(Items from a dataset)
========
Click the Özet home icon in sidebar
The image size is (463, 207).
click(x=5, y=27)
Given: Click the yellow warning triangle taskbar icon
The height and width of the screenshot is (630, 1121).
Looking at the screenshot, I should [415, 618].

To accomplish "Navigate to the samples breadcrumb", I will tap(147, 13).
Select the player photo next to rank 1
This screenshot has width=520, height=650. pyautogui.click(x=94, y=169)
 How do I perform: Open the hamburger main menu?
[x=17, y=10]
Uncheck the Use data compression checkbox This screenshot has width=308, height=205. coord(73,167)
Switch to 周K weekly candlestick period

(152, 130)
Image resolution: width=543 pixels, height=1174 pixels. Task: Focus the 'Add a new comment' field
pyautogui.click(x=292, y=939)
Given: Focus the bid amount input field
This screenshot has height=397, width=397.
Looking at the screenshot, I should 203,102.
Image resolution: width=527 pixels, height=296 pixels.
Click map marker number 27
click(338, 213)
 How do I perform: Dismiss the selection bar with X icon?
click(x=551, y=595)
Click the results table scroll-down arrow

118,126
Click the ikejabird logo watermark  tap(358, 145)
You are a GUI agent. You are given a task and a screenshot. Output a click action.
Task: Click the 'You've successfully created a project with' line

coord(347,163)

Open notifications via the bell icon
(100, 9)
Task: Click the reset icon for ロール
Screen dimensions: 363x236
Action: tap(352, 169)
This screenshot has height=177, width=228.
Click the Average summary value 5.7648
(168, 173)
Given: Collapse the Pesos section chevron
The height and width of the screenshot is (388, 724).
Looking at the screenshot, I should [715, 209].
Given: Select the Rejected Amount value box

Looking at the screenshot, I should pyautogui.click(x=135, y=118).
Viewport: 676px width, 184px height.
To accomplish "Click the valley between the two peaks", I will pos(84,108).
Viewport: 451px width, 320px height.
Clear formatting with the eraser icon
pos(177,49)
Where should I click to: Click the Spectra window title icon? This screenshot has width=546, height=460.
========
Task to complete | Copy out the listing word for word, from the line containing "Uncheck the Use" through the end of the listing, including both of those lines.

Solution to this problem |
Uncheck the Use data compression checkbox This screenshot has width=308, height=205. coord(73,167)
Switch to 周K weekly candlestick period

(152, 130)
Image resolution: width=543 pixels, height=1174 pixels. Task: Focus the 'Add a new comment' field
pyautogui.click(x=292, y=939)
Given: Focus the bid amount input field
This screenshot has height=397, width=397.
Looking at the screenshot, I should 203,102.
Image resolution: width=527 pixels, height=296 pixels.
Click map marker number 27
click(338, 213)
 How do I perform: Dismiss the selection bar with X icon?
click(x=551, y=595)
Click the results table scroll-down arrow

118,126
Click the ikejabird logo watermark  tap(358, 145)
You are a GUI agent. You are given a task and a screenshot. Output a click action.
Task: Click the 'You've successfully created a project with' line

coord(347,163)

Open notifications via the bell icon
(100, 9)
Task: Click the reset icon for ロール
Screen dimensions: 363x236
Action: tap(352, 169)
This screenshot has height=177, width=228.
Click the Average summary value 5.7648
(168, 173)
Given: Collapse the Pesos section chevron
The height and width of the screenshot is (388, 724).
Looking at the screenshot, I should [715, 209].
Given: Select the Rejected Amount value box

Looking at the screenshot, I should pyautogui.click(x=135, y=118).
Viewport: 676px width, 184px height.
To accomplish "Click the valley between the two peaks", I will pos(84,108).
Viewport: 451px width, 320px height.
Clear formatting with the eraser icon
pos(177,49)
Where should I click to: Click the Spectra window title icon? This screenshot has width=546, height=460.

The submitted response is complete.